Exercise goal — Rewrite each of the records below with every "screenshot" swapped for "screen capture" and nothing else changed. Leave the pictures out of your answer.

--------------------

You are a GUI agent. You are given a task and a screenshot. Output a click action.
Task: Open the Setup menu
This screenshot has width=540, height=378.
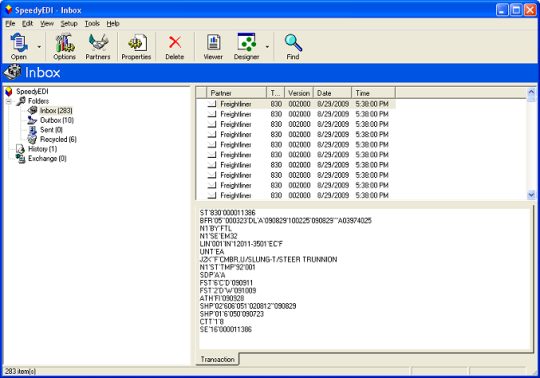point(69,23)
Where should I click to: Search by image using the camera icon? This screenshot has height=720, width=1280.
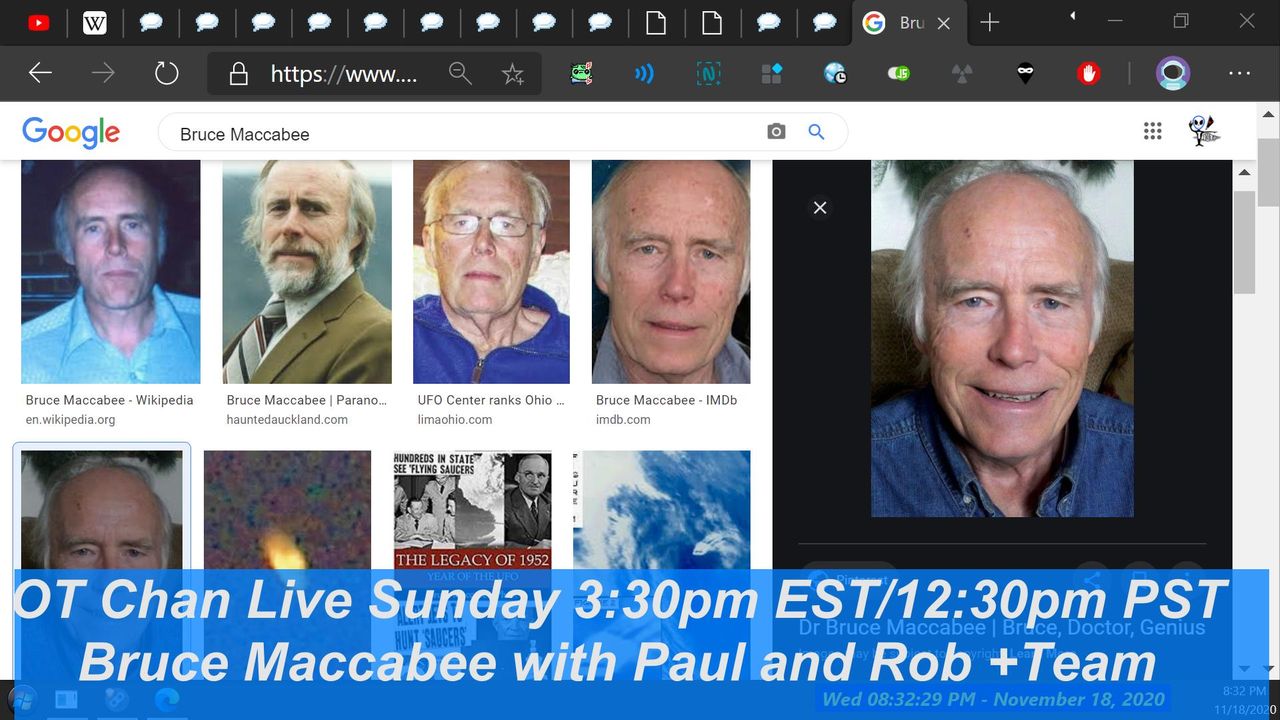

--------------------

Answer —
You are a GUI agent. You are given a task and a screen capture. Output a click action.
Task: Open the Setup menu
This screen capture has width=540, height=378.
point(69,23)
Where should I click to: Search by image using the camera icon? This screen capture has height=720, width=1280.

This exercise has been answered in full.